EXTRAIT CITÉ

§ §

Alors qu’Israéliens et Palestiniens se disputent les territoires de la Terre sainte, qu’en est-il de la situation des chrétiens au cœur de ce conflit? Interview avec l’évêque protestant Sani Ibrahim Azar, responsable de l’Eglise évangélique luthérienne en Jordanie et en Terre sainte qui gère des paroisses des deux côtés de la ligne de démarcation.

Ils vivent en Israël ou dans la bande de Gaza. Ils ne sont pourtant ni juifs ni musulmans, mais chrétiens, pris en étau au cœur d’un conflit qui ne leur appartient pas. Alors qu’Israéliens et Palestiniens revendiquent leur lien à la Terre sainte, beaucoup d’entre eux s’interrogent sur leur possibilité d’avenir en tant que minorité sur ces terres ancestrales.

D’origine palestinienne et établi à Jérusalem depuis une trentaines d’années, l’évêque protestant Sani Ibrahim Azar dirige l’Eglise évangélique luthérienne en Jordanie et en Terre sainte. La réalité, il la connaît des deux côtés de la ligne de front, son Eglise étant présente aussi bien en Israël (Bethléem, Jérusalem) que sur le territoire palestinien (Ramallah, Beit Sahour ou Beit Jala). Interview.

Comment les chrétiens, d’Israël et de Gaza, vivent-ils l’embrasement actuel du conflit israélo-palestinien?

Palestiniens ou Israéliens, nous sommes tous habitués à vivre avec ce conflit permanent, mais nous n’avons jamais connu pareille escalade. Toutes obédiences confondues, entre 800 et 1000 chrétiens vivent dans la bande de Gaza. Il y a quelques jours, un hôpital chrétien et une église ont été attaqués. La communauté chrétienne déplore déjà une trentaine de morts.

Comment les chrétiens sont-ils perçus de part et d’autre? Sont-ils assimilés à l’un ou l’autre, ou considérés en fonction de leur nationalité ou lieu de résidence?

La grande majorité des chrétiens vivant en Israël sont Palestiniens. Cela dit, d’un côté comme de l’autre, les chrétiens s’identifient au reste de la population: ils se sentent Israéliens ou Gazaouis. Ce sentiment est d’autant plus fort depuis ces dernières semaines dans la bande de Gaza: Palestinien chrétien ou musulman, il n’y a plus aucune différence. La riposte menée actuellement est contre tous les Palestiniens: les combattants, les enfants ou les personnes âgées.

Vous-même, vous êtes Palestinien et habitez en Israël. Comment vivez-vous cette double identité?

§ §

DONNÉES PRÉSENTÉES
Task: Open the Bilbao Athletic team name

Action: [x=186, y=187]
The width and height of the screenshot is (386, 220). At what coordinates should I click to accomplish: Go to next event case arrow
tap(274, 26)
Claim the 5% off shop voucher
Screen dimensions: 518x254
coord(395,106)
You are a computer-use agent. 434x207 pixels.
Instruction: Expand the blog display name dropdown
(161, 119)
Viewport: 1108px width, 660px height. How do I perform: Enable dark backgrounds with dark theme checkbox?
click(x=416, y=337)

§ §

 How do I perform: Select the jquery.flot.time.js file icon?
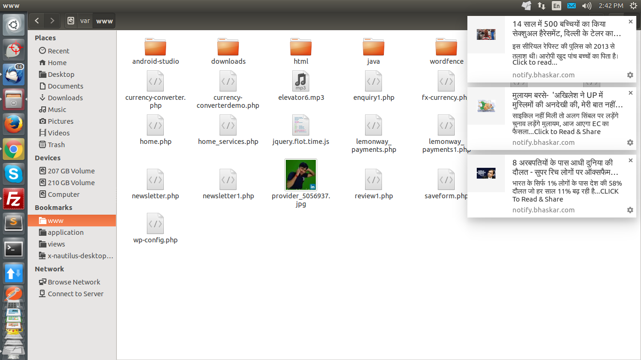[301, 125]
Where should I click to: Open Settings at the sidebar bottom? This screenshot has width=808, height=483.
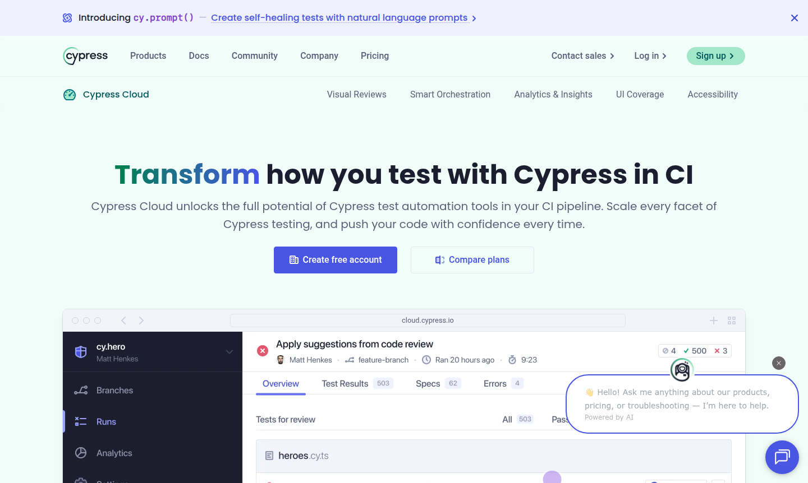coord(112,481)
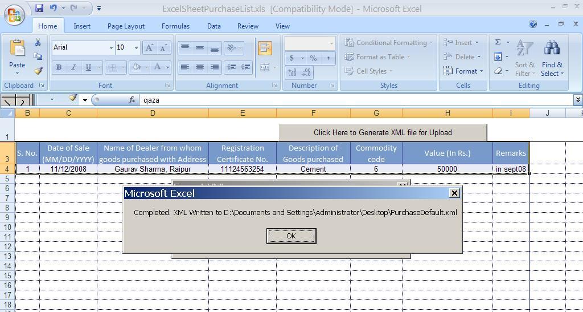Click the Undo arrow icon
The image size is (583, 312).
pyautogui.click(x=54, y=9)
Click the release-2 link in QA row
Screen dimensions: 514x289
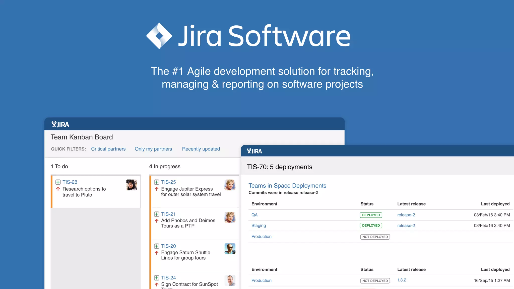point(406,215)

§ §

PARTIES DE L'EXERCICE
**A.** D'après l'extrait cité, combien de chrétiens vivent dans la bande de Gaza ?
**B.** Relevez toutes les localités que l'extrait cité mentionne comme lieux de présence de l'Église évangélique luthérienne en Jordanie et en Terre sainte.
Appuyez-vous uniquement sur l'extrait cité.

CORRIGÉ
**A.** Entre 800 et 1000, toutes obédiences confondues.

**B.** Bethléem, Jérusalem, Ramallah, Beit Sahour, Beit Jala